* WORK ORDER *
Would you please return the lines of the entries below starting at the line that has "Focus the product quantity field" and ending at the line that has "This screenshot has width=900, height=900.", both included, exactly as they are?

* RECORDS FOR THE EXERCISE *
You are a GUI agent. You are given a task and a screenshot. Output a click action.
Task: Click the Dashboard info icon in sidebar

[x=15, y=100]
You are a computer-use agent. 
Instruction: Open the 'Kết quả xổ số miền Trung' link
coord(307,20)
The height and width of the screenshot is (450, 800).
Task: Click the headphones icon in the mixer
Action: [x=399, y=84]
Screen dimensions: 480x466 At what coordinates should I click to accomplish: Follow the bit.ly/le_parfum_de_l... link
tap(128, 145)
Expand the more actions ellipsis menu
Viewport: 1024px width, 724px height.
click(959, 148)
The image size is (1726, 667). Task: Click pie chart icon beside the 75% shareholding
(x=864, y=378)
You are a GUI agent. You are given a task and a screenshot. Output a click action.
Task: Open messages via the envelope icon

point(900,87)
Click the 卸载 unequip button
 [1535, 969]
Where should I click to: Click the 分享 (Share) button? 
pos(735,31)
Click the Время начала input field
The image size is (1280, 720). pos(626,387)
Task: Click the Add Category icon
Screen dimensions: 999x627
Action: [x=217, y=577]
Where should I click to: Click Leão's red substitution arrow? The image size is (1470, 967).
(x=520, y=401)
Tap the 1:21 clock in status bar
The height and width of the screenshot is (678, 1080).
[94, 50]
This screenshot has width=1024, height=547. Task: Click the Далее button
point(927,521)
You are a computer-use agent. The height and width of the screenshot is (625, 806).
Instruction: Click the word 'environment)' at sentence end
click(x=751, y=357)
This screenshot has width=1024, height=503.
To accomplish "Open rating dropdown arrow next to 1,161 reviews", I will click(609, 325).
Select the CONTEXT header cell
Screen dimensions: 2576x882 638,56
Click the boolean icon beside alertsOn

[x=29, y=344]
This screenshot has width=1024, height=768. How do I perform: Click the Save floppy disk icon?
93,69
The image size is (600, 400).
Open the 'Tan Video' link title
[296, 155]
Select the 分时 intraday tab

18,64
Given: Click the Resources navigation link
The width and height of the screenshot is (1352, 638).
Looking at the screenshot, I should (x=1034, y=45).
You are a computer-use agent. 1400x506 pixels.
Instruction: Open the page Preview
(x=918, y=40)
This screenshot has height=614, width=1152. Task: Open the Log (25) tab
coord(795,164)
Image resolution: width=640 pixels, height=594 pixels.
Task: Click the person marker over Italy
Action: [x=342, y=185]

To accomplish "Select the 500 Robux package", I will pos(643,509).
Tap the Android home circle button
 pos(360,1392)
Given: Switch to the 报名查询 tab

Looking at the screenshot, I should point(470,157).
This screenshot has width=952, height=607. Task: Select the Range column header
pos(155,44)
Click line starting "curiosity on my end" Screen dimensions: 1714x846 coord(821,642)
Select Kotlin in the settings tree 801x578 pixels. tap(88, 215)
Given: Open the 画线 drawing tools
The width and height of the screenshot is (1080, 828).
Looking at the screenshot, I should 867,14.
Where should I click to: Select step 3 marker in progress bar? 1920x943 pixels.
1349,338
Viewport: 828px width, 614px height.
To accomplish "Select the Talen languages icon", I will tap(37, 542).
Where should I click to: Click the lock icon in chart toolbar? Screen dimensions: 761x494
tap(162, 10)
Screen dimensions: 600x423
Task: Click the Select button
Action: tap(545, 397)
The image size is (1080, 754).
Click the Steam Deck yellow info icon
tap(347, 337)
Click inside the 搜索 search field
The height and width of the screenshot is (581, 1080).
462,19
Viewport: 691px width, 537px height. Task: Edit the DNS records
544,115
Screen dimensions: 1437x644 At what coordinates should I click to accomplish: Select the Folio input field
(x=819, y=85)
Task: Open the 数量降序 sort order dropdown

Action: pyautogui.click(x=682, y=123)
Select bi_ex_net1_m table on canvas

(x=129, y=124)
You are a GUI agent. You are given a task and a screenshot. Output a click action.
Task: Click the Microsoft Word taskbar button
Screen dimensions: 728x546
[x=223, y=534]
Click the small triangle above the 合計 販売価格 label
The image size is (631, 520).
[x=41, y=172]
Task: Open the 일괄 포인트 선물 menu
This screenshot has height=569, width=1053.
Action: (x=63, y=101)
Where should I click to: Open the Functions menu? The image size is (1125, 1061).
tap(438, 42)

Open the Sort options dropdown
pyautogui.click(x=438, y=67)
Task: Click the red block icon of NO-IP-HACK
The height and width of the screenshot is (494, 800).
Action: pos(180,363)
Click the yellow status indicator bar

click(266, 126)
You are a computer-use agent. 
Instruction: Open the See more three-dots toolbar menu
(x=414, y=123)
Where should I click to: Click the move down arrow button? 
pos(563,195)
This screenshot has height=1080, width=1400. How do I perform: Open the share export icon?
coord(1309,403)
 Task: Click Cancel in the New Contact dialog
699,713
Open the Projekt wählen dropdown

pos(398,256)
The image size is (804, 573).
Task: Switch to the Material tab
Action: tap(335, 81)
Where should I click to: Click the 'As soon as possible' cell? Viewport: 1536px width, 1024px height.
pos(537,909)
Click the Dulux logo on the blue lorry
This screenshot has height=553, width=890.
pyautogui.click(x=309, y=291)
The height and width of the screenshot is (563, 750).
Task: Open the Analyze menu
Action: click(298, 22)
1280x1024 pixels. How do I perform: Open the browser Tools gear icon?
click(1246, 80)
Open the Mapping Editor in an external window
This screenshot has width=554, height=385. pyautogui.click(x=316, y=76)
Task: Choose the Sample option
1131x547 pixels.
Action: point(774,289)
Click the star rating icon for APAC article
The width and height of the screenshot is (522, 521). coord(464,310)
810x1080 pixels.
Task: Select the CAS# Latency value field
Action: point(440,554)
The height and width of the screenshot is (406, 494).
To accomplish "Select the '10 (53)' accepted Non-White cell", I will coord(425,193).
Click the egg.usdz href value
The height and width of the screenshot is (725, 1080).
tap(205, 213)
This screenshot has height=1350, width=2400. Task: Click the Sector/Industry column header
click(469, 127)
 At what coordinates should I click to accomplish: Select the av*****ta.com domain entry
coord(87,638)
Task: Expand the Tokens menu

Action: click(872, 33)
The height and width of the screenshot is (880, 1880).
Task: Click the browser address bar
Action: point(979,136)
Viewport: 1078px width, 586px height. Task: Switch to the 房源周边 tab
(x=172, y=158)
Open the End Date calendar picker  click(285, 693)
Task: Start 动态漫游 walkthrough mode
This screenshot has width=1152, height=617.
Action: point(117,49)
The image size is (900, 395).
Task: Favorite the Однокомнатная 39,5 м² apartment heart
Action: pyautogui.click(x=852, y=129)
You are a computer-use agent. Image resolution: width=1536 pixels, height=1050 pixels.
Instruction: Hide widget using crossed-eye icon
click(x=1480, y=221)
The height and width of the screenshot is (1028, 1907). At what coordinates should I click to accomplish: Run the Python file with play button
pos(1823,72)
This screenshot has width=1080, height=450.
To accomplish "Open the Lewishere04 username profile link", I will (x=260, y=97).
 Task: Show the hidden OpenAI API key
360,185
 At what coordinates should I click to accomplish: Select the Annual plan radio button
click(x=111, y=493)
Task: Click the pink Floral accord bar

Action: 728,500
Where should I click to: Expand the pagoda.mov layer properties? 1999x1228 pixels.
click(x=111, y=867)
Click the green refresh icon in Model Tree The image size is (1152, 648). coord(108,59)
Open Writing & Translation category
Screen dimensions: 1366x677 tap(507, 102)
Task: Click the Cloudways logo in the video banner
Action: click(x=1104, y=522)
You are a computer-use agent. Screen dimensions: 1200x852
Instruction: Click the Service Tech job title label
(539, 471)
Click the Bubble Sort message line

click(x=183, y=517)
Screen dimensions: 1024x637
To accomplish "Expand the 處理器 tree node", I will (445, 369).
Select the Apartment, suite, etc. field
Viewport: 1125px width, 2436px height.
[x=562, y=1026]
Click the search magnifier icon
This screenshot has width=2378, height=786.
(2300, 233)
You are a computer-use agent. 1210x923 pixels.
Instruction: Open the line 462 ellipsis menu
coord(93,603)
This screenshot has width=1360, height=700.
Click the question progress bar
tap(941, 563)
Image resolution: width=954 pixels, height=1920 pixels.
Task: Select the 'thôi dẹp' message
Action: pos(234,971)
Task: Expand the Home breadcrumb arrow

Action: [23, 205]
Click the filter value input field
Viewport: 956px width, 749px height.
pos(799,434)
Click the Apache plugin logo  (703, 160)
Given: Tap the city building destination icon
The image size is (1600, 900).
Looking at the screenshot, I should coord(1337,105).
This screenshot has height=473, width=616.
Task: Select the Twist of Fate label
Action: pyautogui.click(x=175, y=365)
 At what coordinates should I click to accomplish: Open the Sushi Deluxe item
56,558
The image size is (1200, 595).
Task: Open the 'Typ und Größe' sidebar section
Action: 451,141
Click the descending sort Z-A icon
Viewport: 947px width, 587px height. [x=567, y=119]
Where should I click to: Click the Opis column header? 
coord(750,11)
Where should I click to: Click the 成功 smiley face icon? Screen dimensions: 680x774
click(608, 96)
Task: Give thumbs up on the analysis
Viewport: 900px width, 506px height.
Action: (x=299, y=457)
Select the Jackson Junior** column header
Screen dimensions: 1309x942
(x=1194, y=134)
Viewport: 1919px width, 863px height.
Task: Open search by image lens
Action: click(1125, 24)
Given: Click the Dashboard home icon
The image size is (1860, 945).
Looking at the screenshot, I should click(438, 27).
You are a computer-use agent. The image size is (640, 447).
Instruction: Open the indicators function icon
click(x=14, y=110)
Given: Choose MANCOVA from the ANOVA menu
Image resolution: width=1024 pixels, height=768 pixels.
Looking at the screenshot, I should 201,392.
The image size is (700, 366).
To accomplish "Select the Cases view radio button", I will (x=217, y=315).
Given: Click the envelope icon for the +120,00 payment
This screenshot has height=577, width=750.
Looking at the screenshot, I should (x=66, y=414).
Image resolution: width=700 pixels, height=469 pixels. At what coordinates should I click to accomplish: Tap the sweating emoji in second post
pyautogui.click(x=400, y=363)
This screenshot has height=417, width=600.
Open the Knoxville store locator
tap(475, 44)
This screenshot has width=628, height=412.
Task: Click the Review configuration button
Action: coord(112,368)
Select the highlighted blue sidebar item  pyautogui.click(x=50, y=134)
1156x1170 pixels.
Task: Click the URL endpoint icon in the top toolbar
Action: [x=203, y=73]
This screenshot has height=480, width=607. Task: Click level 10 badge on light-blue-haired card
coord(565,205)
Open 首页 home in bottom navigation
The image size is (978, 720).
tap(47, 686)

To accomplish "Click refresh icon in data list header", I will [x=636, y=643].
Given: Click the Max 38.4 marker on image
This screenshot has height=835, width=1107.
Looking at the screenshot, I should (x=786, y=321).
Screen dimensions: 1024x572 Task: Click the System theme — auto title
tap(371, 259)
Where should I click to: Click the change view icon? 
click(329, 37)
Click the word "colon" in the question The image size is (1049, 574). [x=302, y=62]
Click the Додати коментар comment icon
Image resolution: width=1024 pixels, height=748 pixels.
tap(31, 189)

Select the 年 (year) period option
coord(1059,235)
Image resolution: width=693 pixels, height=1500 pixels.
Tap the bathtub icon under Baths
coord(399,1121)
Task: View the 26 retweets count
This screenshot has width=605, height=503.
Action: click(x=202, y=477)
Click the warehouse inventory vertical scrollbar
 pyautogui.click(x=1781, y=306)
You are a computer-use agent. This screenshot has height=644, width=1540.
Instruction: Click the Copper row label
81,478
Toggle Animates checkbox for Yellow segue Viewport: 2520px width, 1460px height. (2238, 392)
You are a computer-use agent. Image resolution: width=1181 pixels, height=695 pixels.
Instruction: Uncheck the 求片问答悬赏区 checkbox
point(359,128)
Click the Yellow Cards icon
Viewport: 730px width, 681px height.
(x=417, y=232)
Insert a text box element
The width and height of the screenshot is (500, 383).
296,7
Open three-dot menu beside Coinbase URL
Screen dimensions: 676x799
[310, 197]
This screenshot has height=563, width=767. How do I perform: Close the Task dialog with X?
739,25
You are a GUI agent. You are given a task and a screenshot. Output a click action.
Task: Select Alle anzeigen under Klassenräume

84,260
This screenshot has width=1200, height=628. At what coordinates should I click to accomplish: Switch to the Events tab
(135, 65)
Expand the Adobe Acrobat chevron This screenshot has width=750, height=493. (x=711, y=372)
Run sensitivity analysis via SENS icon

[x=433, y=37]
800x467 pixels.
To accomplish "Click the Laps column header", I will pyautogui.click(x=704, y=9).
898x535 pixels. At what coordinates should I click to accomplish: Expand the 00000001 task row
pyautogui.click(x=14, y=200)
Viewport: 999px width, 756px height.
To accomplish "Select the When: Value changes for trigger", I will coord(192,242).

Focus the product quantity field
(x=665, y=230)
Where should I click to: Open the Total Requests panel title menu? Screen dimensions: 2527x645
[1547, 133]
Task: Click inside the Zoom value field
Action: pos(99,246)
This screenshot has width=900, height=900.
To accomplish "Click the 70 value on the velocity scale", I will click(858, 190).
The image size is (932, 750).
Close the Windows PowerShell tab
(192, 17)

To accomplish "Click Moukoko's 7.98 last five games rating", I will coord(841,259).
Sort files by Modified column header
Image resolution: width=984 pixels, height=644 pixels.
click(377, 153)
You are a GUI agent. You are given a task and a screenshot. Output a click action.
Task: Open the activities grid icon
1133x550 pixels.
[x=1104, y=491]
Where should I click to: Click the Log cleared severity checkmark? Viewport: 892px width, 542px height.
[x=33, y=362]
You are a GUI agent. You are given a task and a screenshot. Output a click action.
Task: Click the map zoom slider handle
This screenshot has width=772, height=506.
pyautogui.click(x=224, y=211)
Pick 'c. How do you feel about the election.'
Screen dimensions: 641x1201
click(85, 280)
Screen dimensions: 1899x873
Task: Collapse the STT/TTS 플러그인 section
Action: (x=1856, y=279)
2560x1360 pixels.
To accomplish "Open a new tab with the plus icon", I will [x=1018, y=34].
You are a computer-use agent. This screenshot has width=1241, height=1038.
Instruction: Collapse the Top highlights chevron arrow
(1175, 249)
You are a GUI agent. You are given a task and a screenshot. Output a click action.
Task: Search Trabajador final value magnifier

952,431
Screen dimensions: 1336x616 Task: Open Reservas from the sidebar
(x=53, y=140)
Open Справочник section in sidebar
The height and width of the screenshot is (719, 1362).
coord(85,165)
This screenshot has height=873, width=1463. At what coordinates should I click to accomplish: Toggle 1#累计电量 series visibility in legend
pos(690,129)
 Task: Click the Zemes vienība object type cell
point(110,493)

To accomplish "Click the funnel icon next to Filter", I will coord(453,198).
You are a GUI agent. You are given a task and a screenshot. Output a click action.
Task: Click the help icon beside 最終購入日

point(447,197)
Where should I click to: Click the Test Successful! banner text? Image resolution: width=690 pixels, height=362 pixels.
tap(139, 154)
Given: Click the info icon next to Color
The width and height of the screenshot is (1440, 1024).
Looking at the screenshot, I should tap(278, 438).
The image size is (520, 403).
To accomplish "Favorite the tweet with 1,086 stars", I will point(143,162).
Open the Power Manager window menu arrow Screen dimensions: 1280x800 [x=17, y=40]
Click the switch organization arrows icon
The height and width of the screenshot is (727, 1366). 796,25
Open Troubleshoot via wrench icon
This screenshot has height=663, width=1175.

* SOLUTION BELOW *
Focus the product quantity field
(x=665, y=230)
Where should I click to: Open the Total Requests panel title menu? Screen dimensions: 2527x645
[1547, 133]
Task: Click inside the Zoom value field
Action: pos(99,246)
This screenshot has width=900, height=900.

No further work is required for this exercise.